Eigentlich sollte sie es besser wissen und als ein Vampir nicht einmal in Erwägung ziehen, einen potenziellen Werwolfsverschlag zu betreten. Doch nach dem nächtlichen Schrecken, der ihr widerfahren war, wollte sie ein ihr vertrautes Gesicht sehen. Das von Raven, denn ansonsten kannte sie niemanden, an den sie sich in diesem aufgewühlten Zustand hätte wenden können.
Sie streckte ihre Hand nach der Türklinke aus und spürte die Kälte des Metalls auf ihrer Haut. Für einen kurzen Moment hielt sie inne und lauschte den Geräuschen, die vom Inneren der Bar an ihr sensibles Gehör drangen. Sie vernahm das glockenhelle Klirren von Gläsern, wie wenn man sie in ein Regal stellte und sie versehentlich gegeneinander schlugen.
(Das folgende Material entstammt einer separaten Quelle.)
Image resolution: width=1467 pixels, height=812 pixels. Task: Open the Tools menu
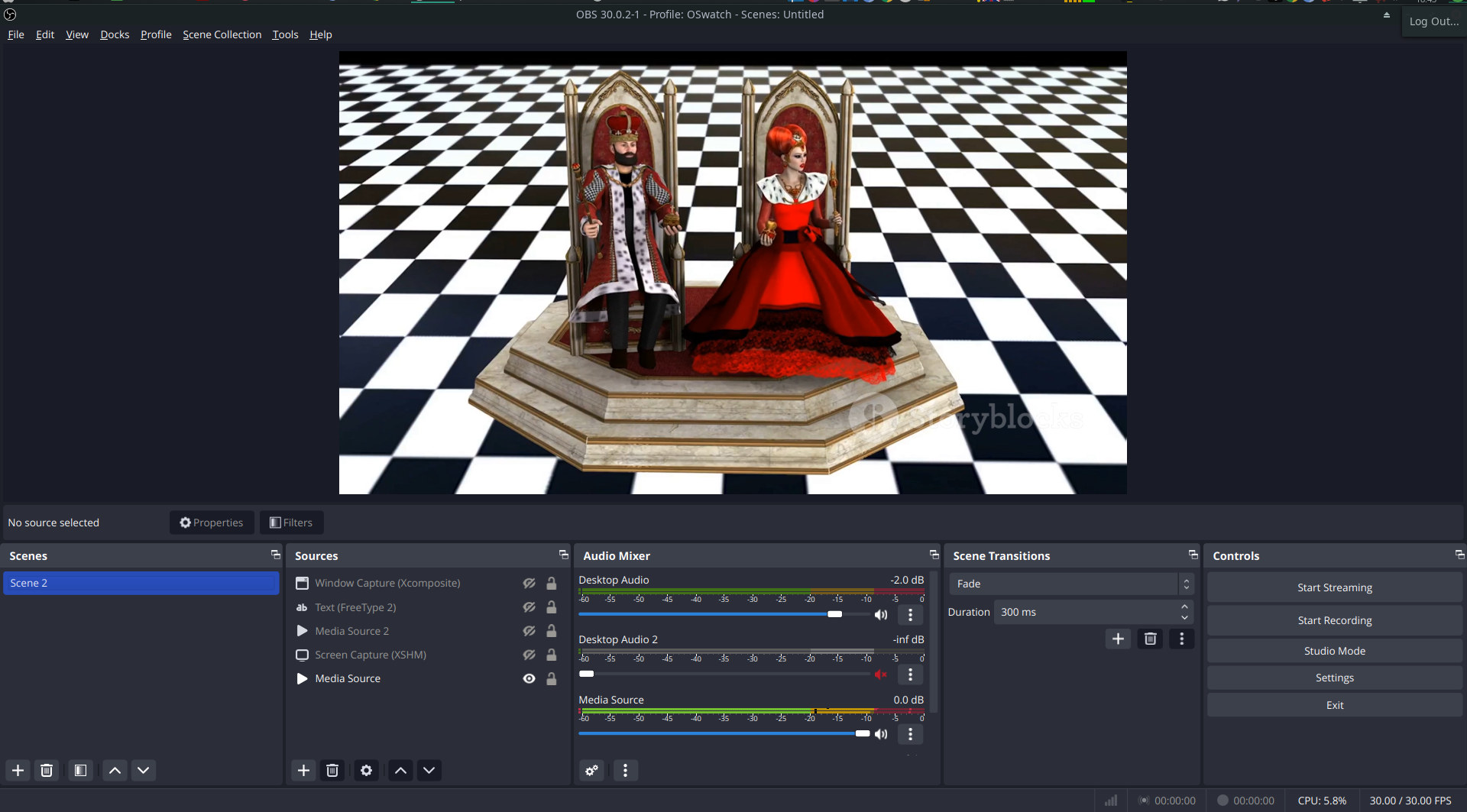point(285,34)
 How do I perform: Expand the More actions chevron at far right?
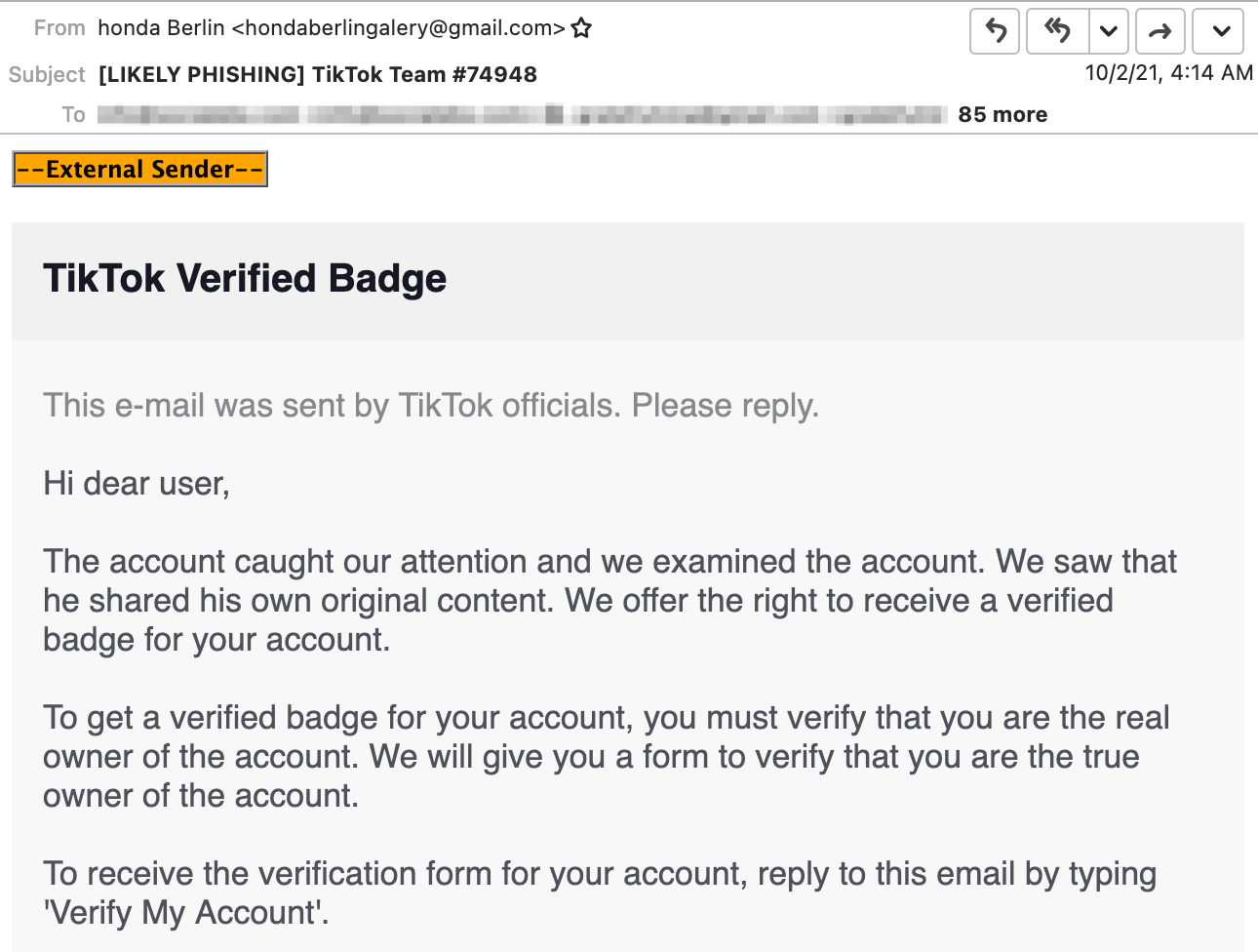click(1220, 31)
Als Nächstes hörte sie das kratzende Geräusch eines feuchten Lappens, der über eine raue Oberfläche gezogen wurde. Demnach schien jemand den Bartresen zu putzen. Zuletzt nahm Mimma einen kräftigen Herzschlag wahr. Nur der einer einzigen Person.
Dies war für sie der Ausschlag, die Bar nun doch zu betreten, denn sie hatte eine Fünfzig-Fünfzig-Chance, dass sie entweder auf ihren Peiniger Baddo treffen würde und augenblicklich die Flucht ergreifen müsste, oder dass sie, und darauf hoffte sie, Raven begegnen würde.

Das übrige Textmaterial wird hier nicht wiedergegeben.